Who Needs Mouth Guards?
Living with so much stress, we need to strengthen our faith and trust muscles.
A conversation with a group of friends began oddly the other day. “I grind my teeth but I never wear my mouth guard,” said one.
“You too?” I said. “I wake up every day with a headache but the mouth guard is too claustrophobic.”
“I know what you mean,” she replied while a third woman present piped up. “I also have a mouth guard and I always wear mine.”
How much stress are we all living with that our teeth are at risk, that it invades our unconscious sleep and doesn’t let go? That I wake up in the morning sometimes more tense than when I went to bed? Isn’t sleep supposed to be refreshing and rejuvenating?
Why are we living with so much stress?
There are big challenges in the world, but there always have been. Are our coping skills weaker than past generations? Are our expectations higher? (Or maybe they also ground their teeth and didn’t have the benefit of mouth guards to spare them!) And most importantly, how do we move past this?
The simple answer seems to be a relationship with the Almighty, to build our trust in God. But I was with a group of religious women. We’re supposed to have that and it clearly wasn’t working. I don’t think it’s that we don’t believe. I don’t think we’re insincere or dishonest in our beliefs. I think we haven’t internalized them on a deep emotional level.
Because of this, even our sleep isn’t truly restful. Because of this, my teeth are getting smaller and smaller every day! Because of this, I will probably end up with a very large dental bill some day!

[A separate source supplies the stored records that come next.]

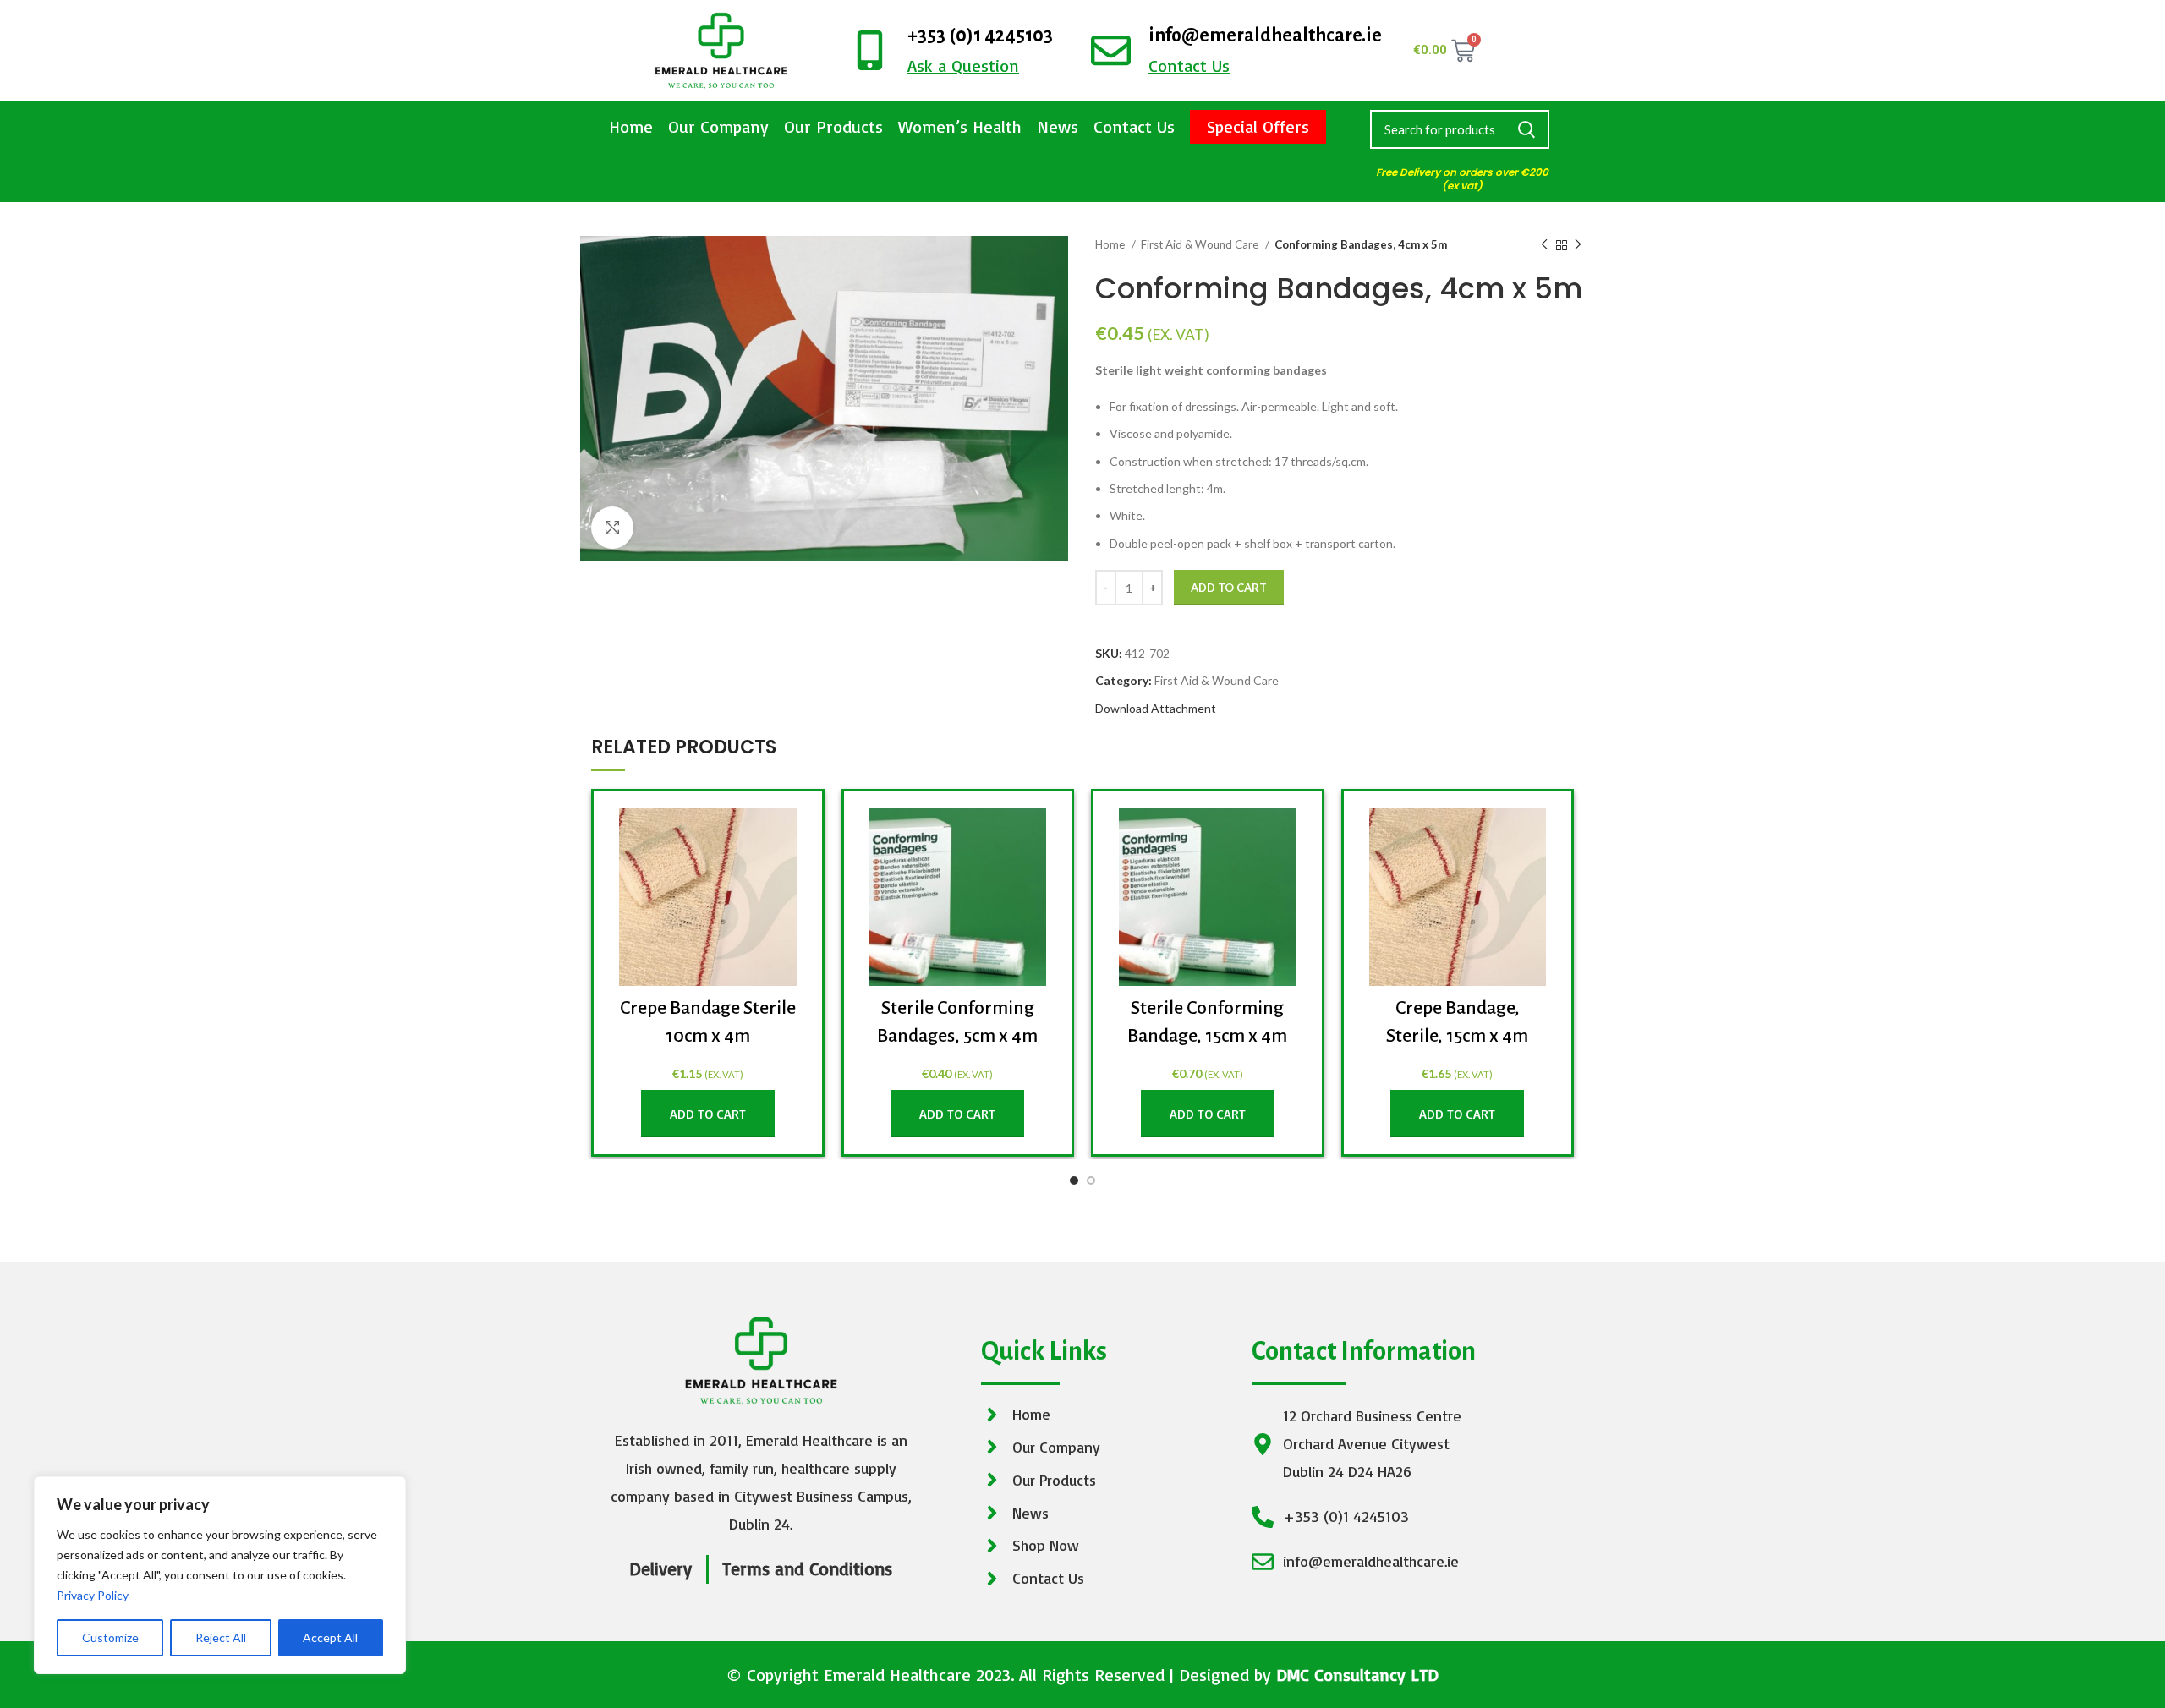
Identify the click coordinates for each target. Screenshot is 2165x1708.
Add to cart (1229, 587)
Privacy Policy (93, 1595)
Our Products (833, 126)
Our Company (718, 126)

Since I would like to avoid that (!) and would truly like to experience my trust in the Almighty on a deeper level, I need to do a little training.

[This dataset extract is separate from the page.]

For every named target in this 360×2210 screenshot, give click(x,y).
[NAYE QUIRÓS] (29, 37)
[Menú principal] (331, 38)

I think I’ve read almost every book out on the topic (and there are many!). I have friends who I learn with one-on-one with faith and trust as the theme. And I have a group of friends (the aforementioned ones with the tooth-grinding issues!) with whom I regularly meet to explore this issue. And yet, I’m not only not quite there, I feel like I’ve barely scratched the surface. I haven’t made that all-important transition from the intellect to the emotions.
I need to work on my faith and trust muscles. I think one of the reasons they are weak is because we usually wait until we are in a tough situation to attempt to use them. We don’t work on them in a daily fashion. At least not in the way we should, in some practical fashion.
If, God forbid, tragedy strikes, we tell ourselves “It’s all for the best” and “The Almighty has a plan” but we shouldn’t wait. We should begin to say it even for all the little things in life. That’s how it will become a habit. That’s how it will become ingrained.
When someone pulls into a parking spot ahead of us, we should say “This too is for the best.” When we’re running late and one of our children forgets his or her lunch, we should train ourselves to say “This too is for the best.” When we have to throw out a few bags of expensive romaine lettuce due to an e coli breakout, we can smile and say “This too is for the best.” When our washing machine breaks, when our guests cancelled, when our flight is delayed…thank God the opportunities for instilling trust just keep on coming! Over and over again, day in and day out, we are put in situations where we can respond with frustration or with patience. When we can achieve that desired calm reaction, we should add in “This too is for the best.”
If we say it often enough it will become second nature. If we say it often enough it will penetrate our hearts. If we say it often enough it will be our instinctive reaction to life.
Changing habits isn’t easy but just think of the benefits. We can throw our used (and not so used) mouth guards in the garbage and talk about something far more interesting with our friends.